Café 0405, YI Hyeon - Chan-ok, Flammarion, 2012
Café 0405, de YI Hyeon
Chan-ok, Flammarion, 2012

L’action se passe dans un collège, et la narratrice est une jeune fille tranquille, qui attend de grandir, et semble satisfaire à tous les critères de la gentille fille bien élevée qui ne se fait pas remarquer. Dans la classe de Bora, une élève a imaginé ouvrir un blog à destination des seuls élèves de cette classe, Café 0405. Les jeunes se livrent là à un dévoilement de leur personnalité, de leurs goûts, de leurs inquiétudes et de leur soucis, à des confidences en réalité, que la couverture du pseudonyme semble leur autoriser sans risque. Ouvrir son journal intime sans s’exposer directement, jouer avec le feu en toute sécurité, c’est bien là semble-t-il, une des fonctions essentielles de ce réseau.
Or quand la tante de Bora doit effectuer son stage de qualification dans ce collège, la jeune fille en conçoit beaucoup d’inquiétude. Le lecteur peut imaginer que la relation familiale la gêne, puisque en France non plus, les relations familiales entre professeurs et élèves ne sont pas toujours faciles à vivre. Mais en réalité, Bora a surtout peur que soit révélée publiquement la condition de mère célibataire de cette jeune tante dynamique et indépendante. Lorsque sur le blog des élèves de la classe, des photos piratées sont publiées, l’avenir social de la jeune femme est vraiment menacé.
Le roman découvre là un aspect différent de la société coréenne pour les jeunes lecteurs français : chaque pays a ses codes. En Corée, il semble que le code des « bonnes moeurs » impose encore sa loi, et stigmatise ceux qui s’en écartent, volontairement ou pas. En France, la tolérance vis-à-vis de ces jeunes mères est encore assez récente, mais il est possible que dans ce pays où les familles éclatées, recomposées, sont aujourd’hui si nombreuses, cet ostracisme envers une catégorie parentale soit plus difficile à imaginer pour des adolescents.

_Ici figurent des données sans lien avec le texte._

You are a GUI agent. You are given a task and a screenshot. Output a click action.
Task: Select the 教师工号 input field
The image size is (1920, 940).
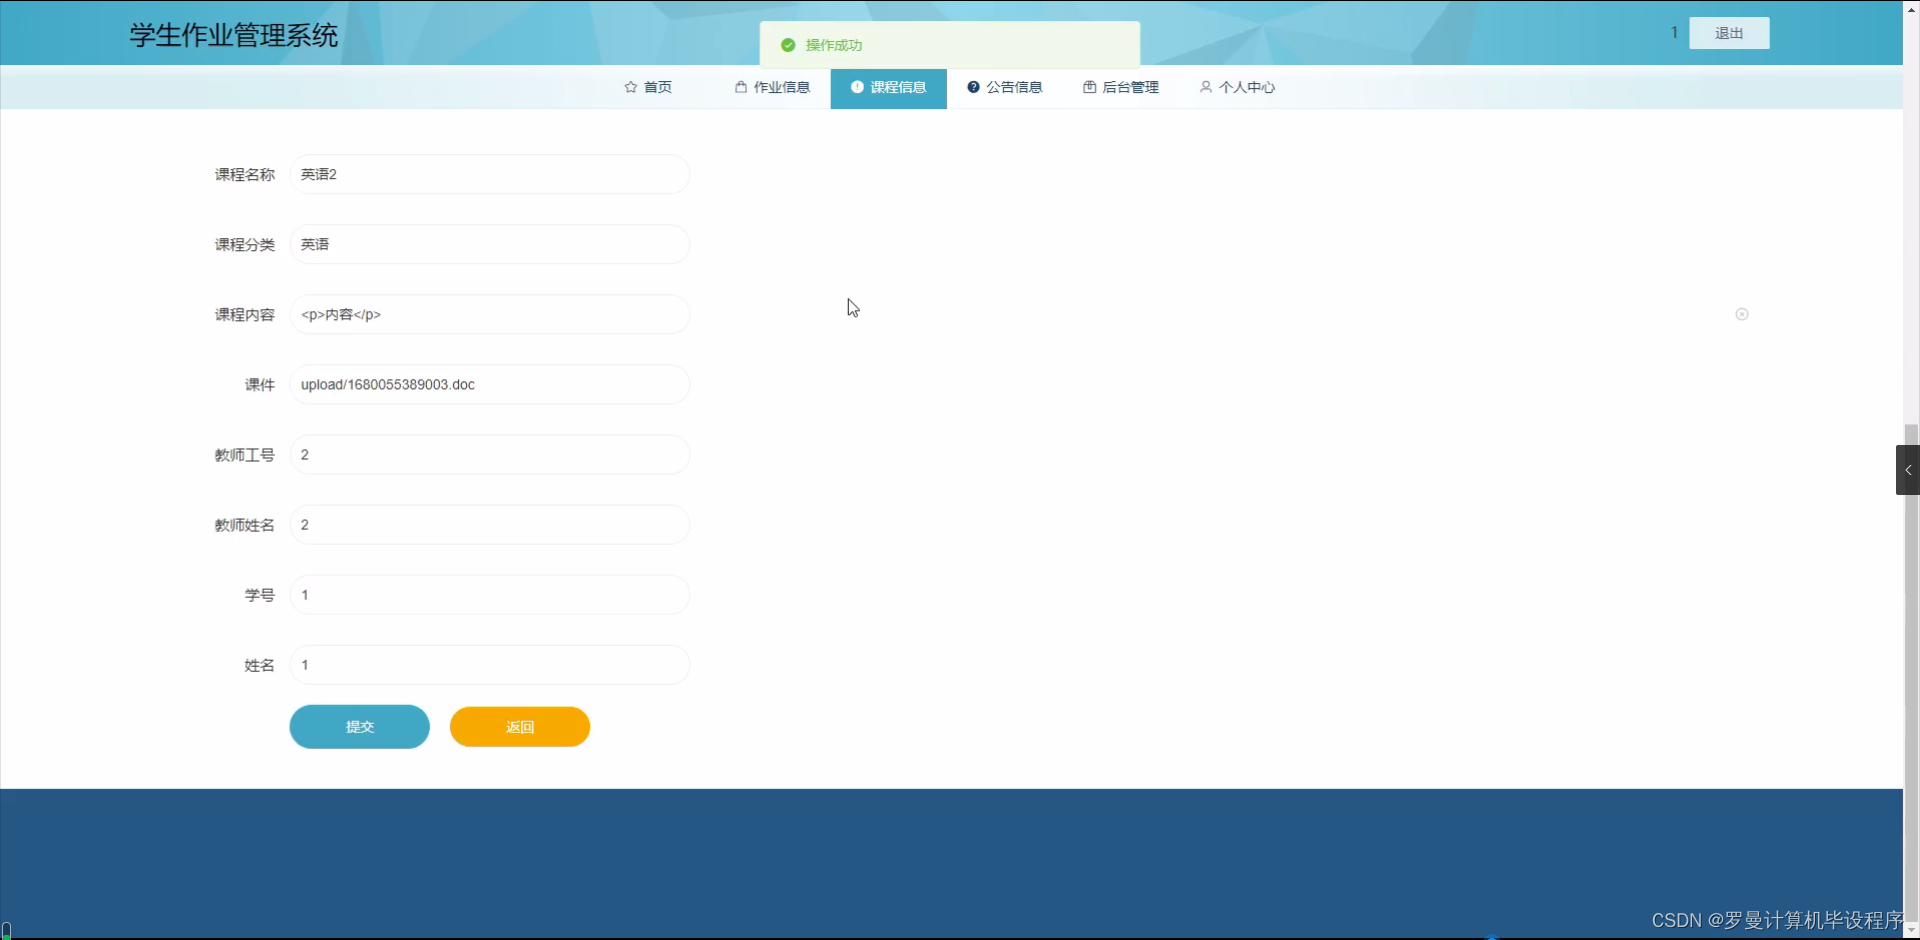pyautogui.click(x=489, y=454)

Car si chacun est responsable de ce qu’il publie sur lui-même, lorsqu’un des élèves publie ces photos volées, la question de la morale se déplace : comment considérer le piratage de données, leur détournement à des fins malveillantes, qui aboutit finalement à stigmatiser davantage la victime du piratage, au lieu de condamner son auteur ?
Le roman prend alors un nouveau chemin : les élèves, soumis à une autorité professorale apparemment sans limites, sont sommés de dénoncer des camarades, accusés de fréquenter un bar où la musique, le comportement des jeunes, transgressent eux aussi le code. L’un d’entre eux va filmer avec son téléphone le professeur qui frappe sans retenue un élève, et publie le film sur le blog Café 0405. Le système qui condamne une jeune mère célibataire, nourrit en même temps les serpents de l’autoritarisme et de la violence, pour réduire les jeunes volontés …
La diffusion de ces images correspond à un autre usage de la communication numérique, celui de la dénonciation publique des atteintes aux droits de l’homme par exemple. L’élève qui prend cette décision se démarque du groupe, peut-être parce qu’il a longtemps vécu à l’étranger ou qu’il veut
devenir journaliste. Il assume cette évolution de l’utilisation d’un outil, jusqu’alors simple dérivé du journal intime.
Bora, qui raconte cette histoire, va mûrir en prenant conscience qu’elle ne peut pas rester indifférente aux injustices autour d’elle, et lorsqu’à son tour elle est attaquée, menacée, soumise au chantage, elle va se rebeller elle aussi, et résister. Là encore, c’est l’individu qui s’affirme, contre le groupe, voire contre la société.
L’auteur utilise l’image d’une Corée à la pointe de la modernité, pour dénoncer l’anachronisme d’un code moral à la fois dépassé et pourtant très anxiogène. La société coréenne est encore prisonnière d’une forme de puritanisme, qu’elle n’hésite pas à imposer violemment, en contradiction avec l’image décomplexée du capitalisme triomphant véhiculée dans le monde. Les adolescents représentent dans ce roman le symbole et le fer de lance de l’évolution de la société coréenne.
Un roman de forme classique, ce qui en facilite la lecture, dont l’argument séduira tous les lecteurs concernés par la place et le rôle des adolescents dans la société contemporaine et dont la liberté de ton, sous cet apparent classicisme du texte, est importante à signaler.

Documentaliste dans l' Education Nationale, et très impliquée dans la promotion de la littérature pour la jeunesse, j'ai découvert la production coréenne il y a plusieurs années, et j'ai été emballée! Je m'attache donc dans Keulmadang à en partager les délices avec les lecteurs, sans m'empêcher parfois de chroniquer un roman ou une bande dessinée pour les plus grands.